Stored records:
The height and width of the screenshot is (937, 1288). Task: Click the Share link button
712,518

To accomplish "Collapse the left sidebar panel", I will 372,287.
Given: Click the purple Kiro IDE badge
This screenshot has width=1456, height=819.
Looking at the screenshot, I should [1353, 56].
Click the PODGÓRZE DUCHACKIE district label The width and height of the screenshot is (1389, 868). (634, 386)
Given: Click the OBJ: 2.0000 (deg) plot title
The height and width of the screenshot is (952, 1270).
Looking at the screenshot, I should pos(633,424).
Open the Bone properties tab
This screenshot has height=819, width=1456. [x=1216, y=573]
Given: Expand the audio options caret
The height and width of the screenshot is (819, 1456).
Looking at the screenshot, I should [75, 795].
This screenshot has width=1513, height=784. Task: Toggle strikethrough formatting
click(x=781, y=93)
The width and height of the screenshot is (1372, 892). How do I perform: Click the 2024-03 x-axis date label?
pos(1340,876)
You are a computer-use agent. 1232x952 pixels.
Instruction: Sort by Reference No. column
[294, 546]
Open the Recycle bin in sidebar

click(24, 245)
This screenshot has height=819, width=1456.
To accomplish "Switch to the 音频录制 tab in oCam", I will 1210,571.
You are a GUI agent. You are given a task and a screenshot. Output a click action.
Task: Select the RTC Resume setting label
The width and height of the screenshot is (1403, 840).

Assigned task:
The string "will" may appear in lines of the entries above. Say how many such lines there are, as a number only.

Finished task:
2